Task details ▸ Rewrite the entries below, changing every "Task" to "Instruction" and leaving everything else untouched. Omit the pictures from your output.

Input data ▸
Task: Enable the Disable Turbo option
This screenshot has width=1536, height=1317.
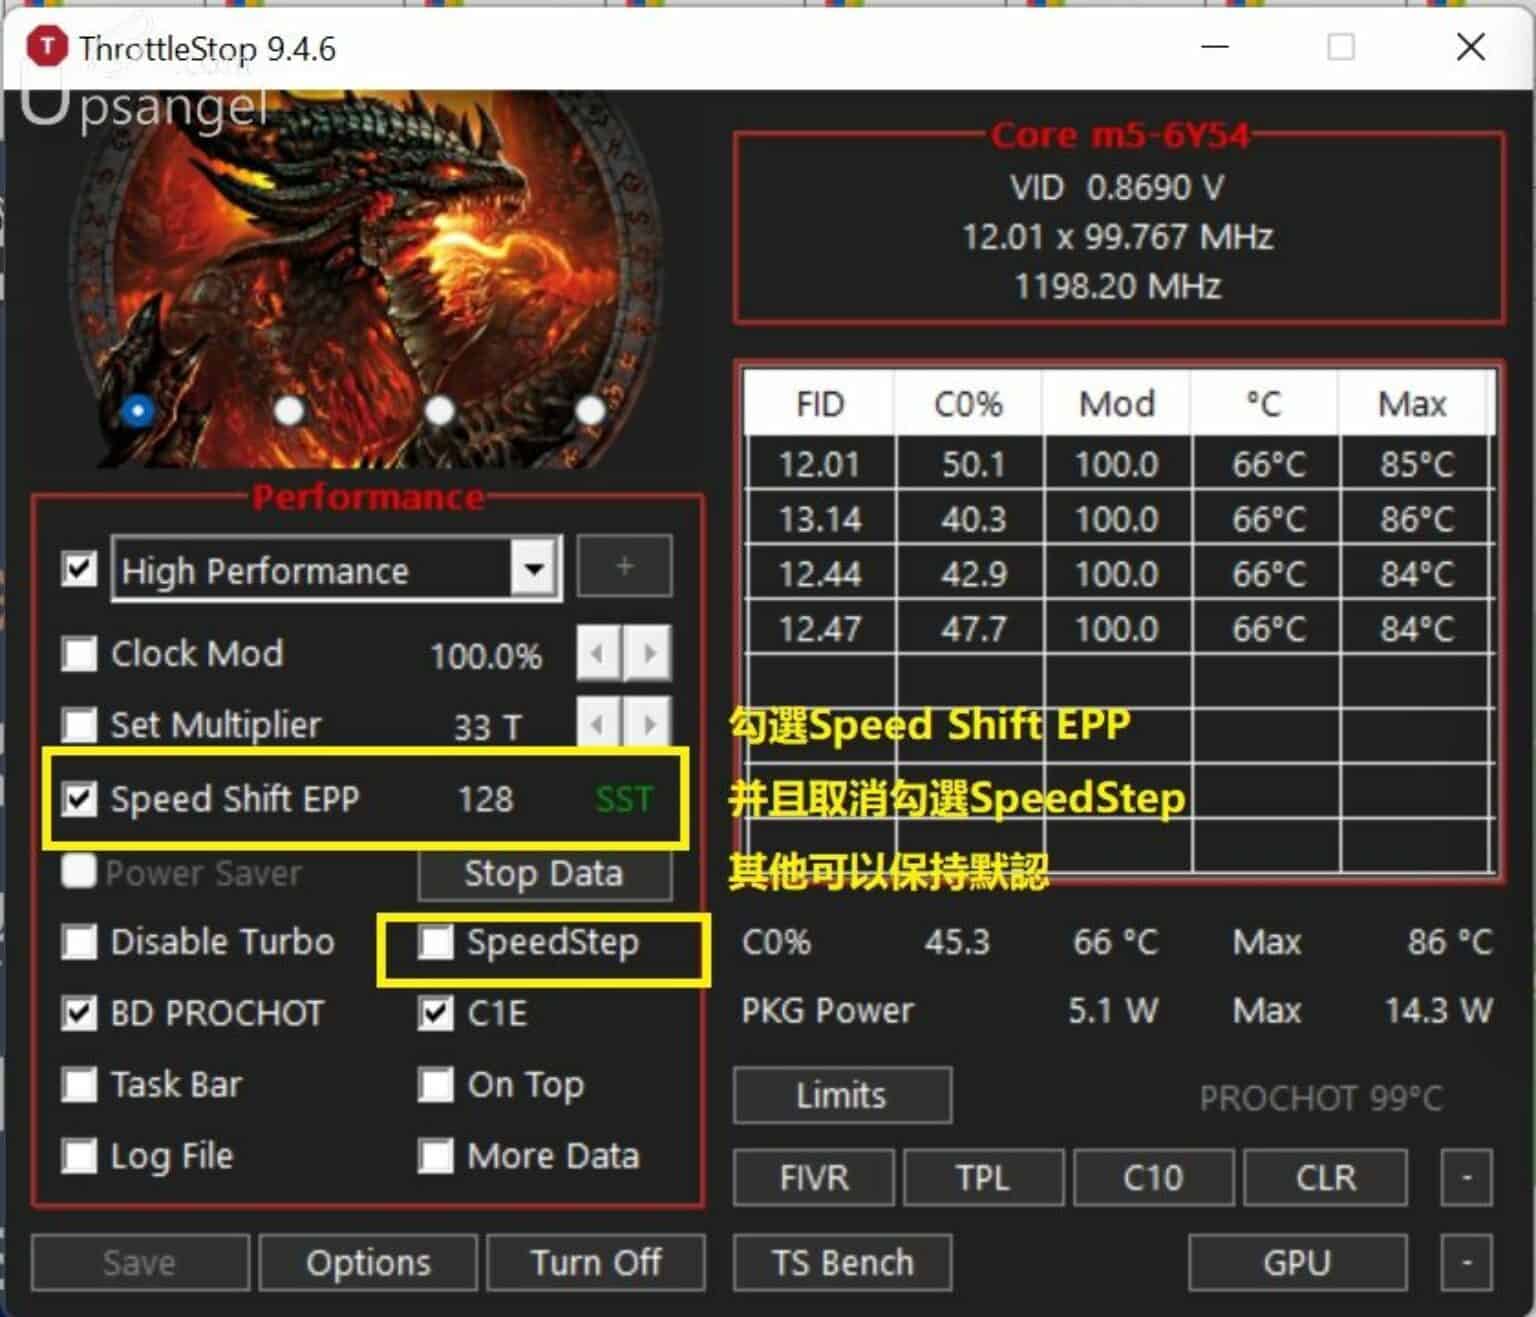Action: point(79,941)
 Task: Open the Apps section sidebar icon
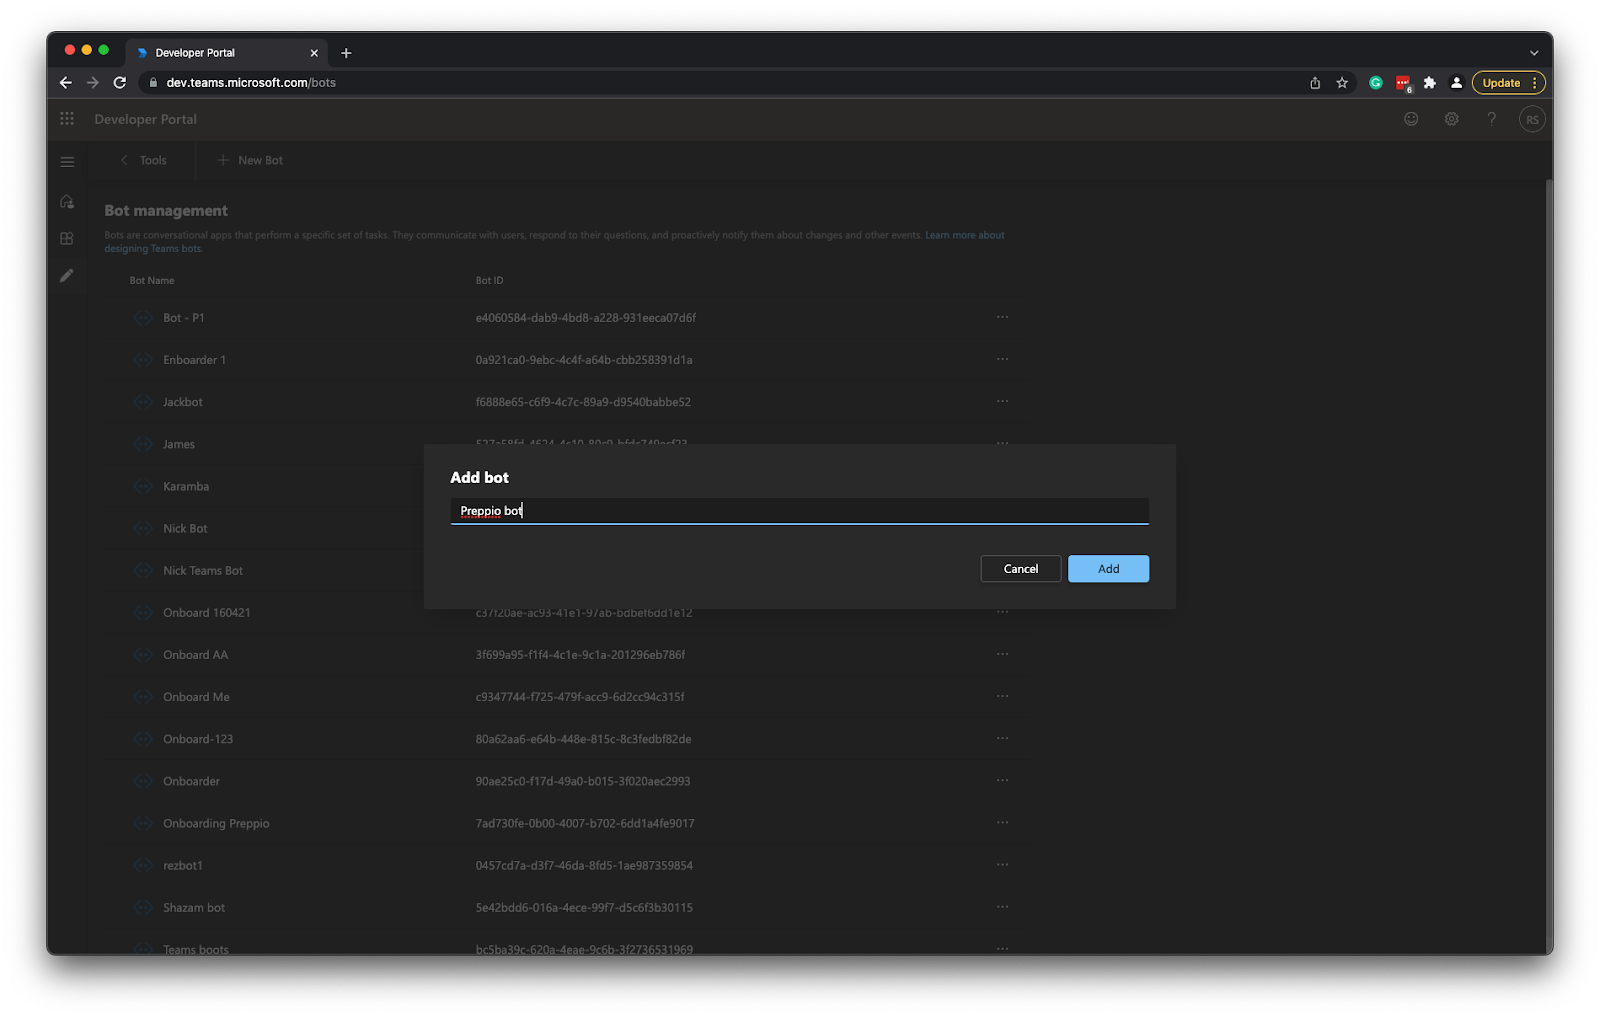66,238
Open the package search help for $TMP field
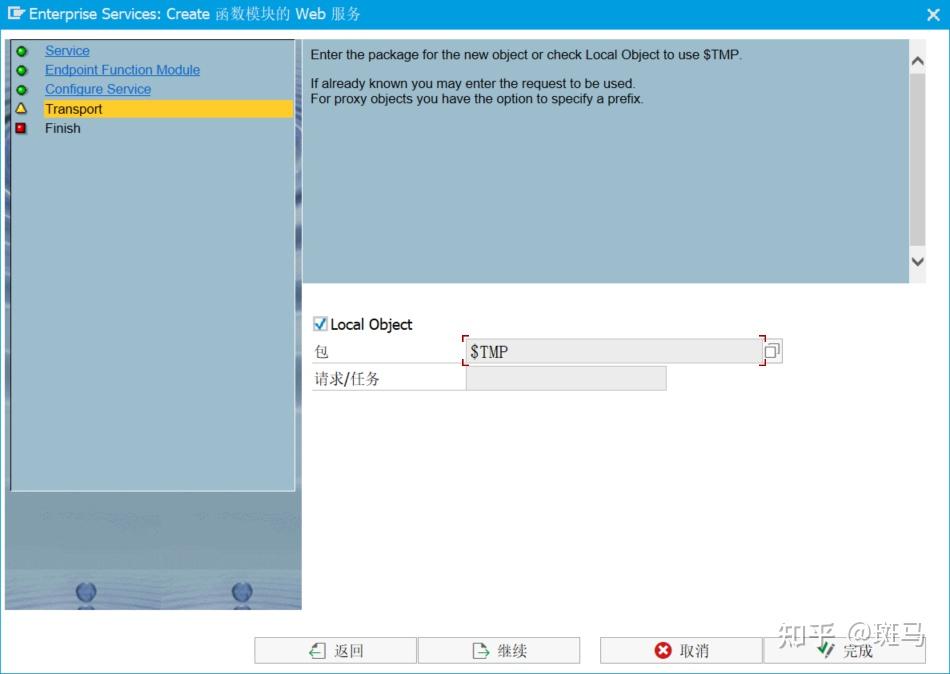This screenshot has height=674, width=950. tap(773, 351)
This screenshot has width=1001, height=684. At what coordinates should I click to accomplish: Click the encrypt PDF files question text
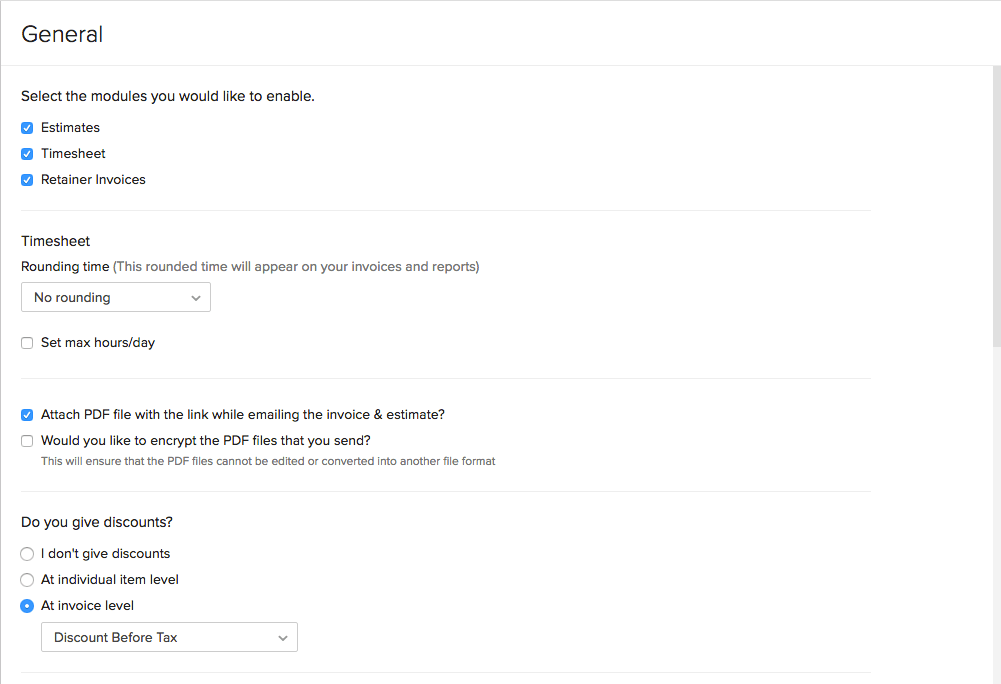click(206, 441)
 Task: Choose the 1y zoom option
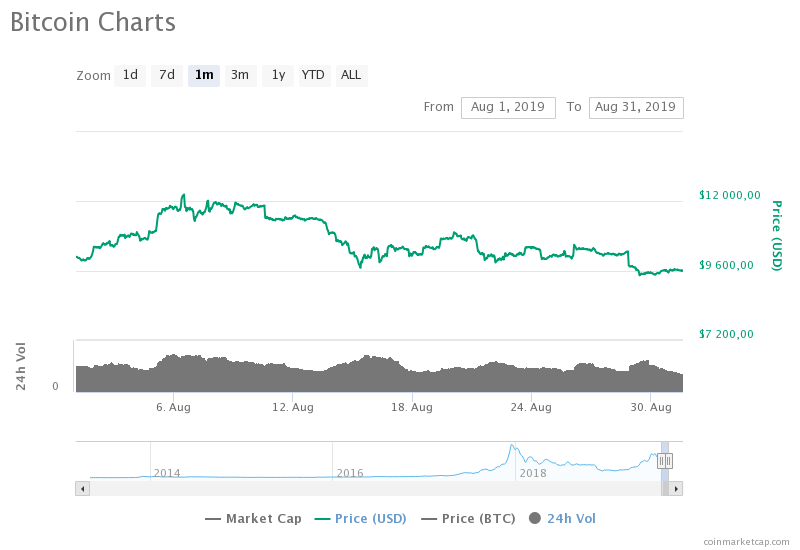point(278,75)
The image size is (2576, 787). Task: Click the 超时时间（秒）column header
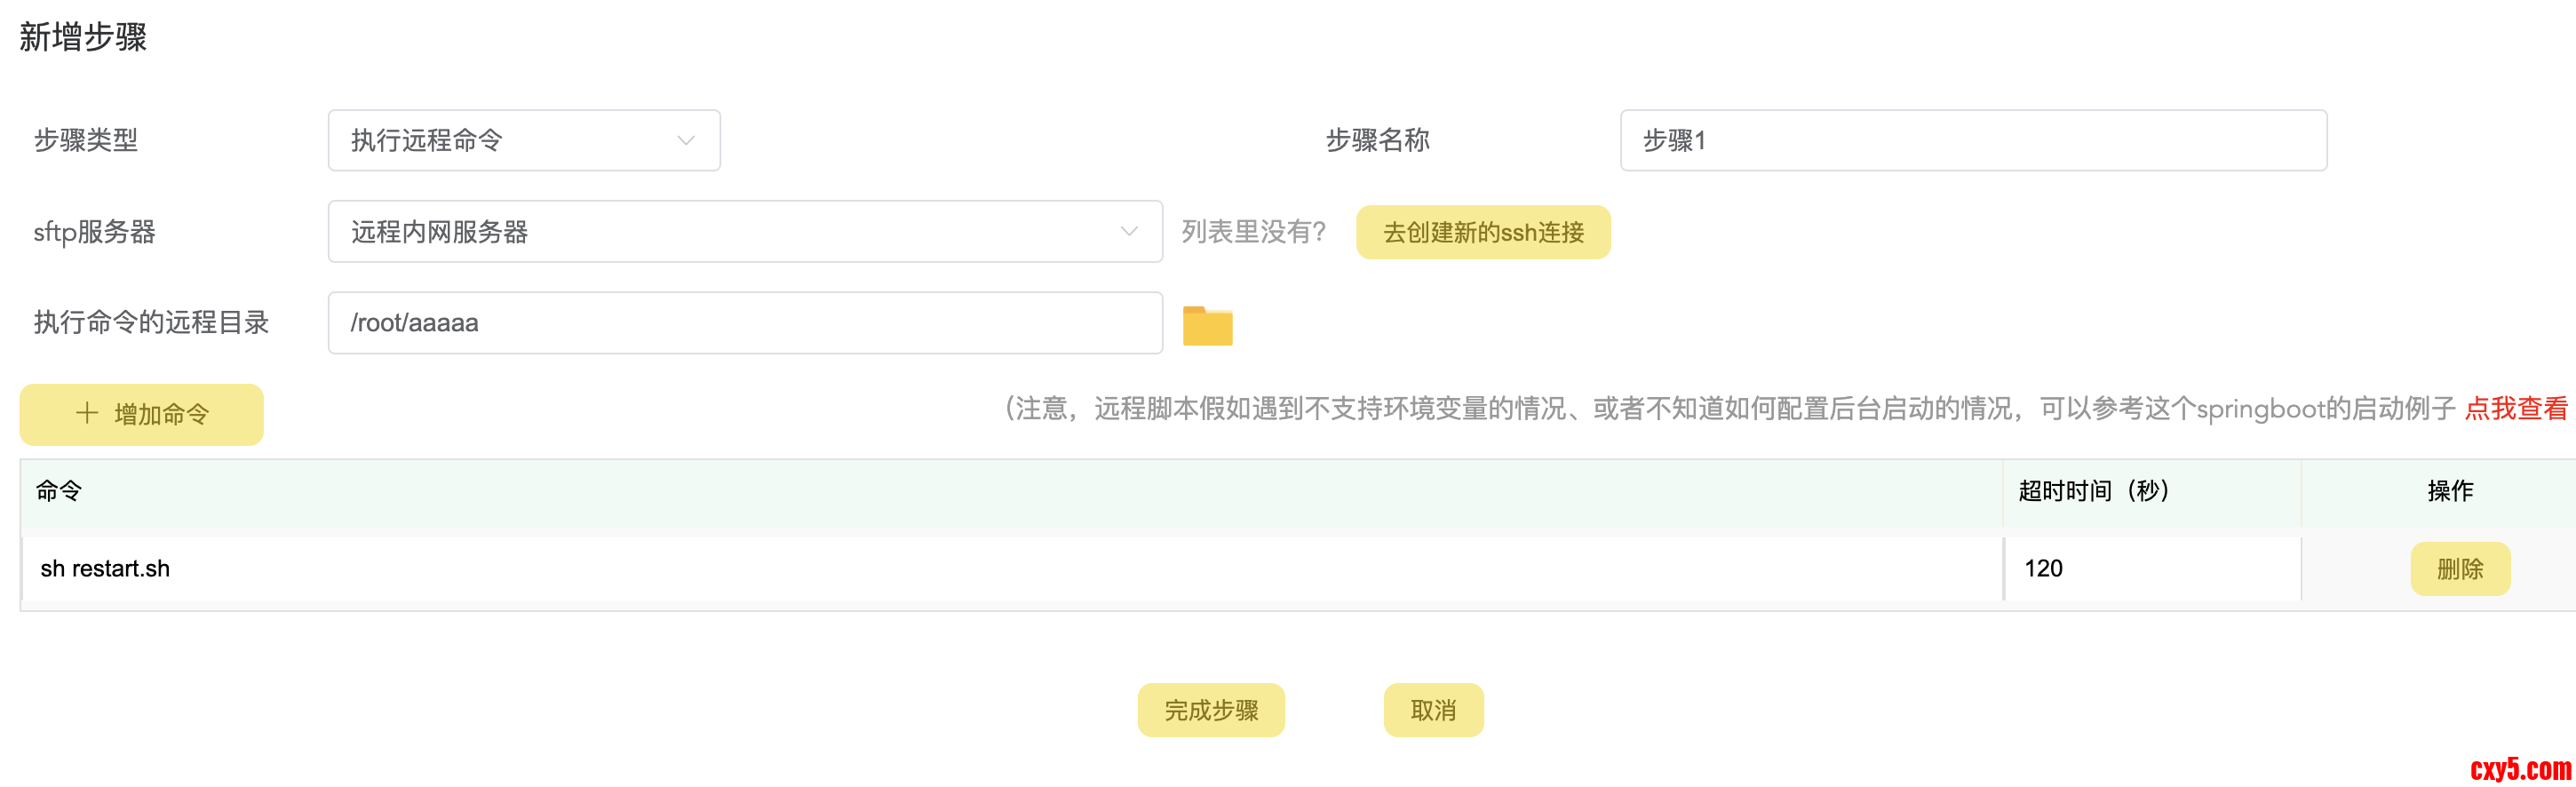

Exercise answer ▸
Instruction: Enable the Disable Turbo option
This screenshot has width=1536, height=1317.
Action: point(79,941)
 Instruction: Open the Apps section sidebar icon
66,238
Open the package search help for $TMP field
This screenshot has height=674, width=950. tap(773, 351)
This screenshot has width=1001, height=684. At what coordinates should I click to accomplish: Click the encrypt PDF files question text
click(206, 441)
 Instruction: Choose the 1y zoom option
point(278,75)
The image size is (2576, 787). Instruction: Click the 超时时间（秒）column header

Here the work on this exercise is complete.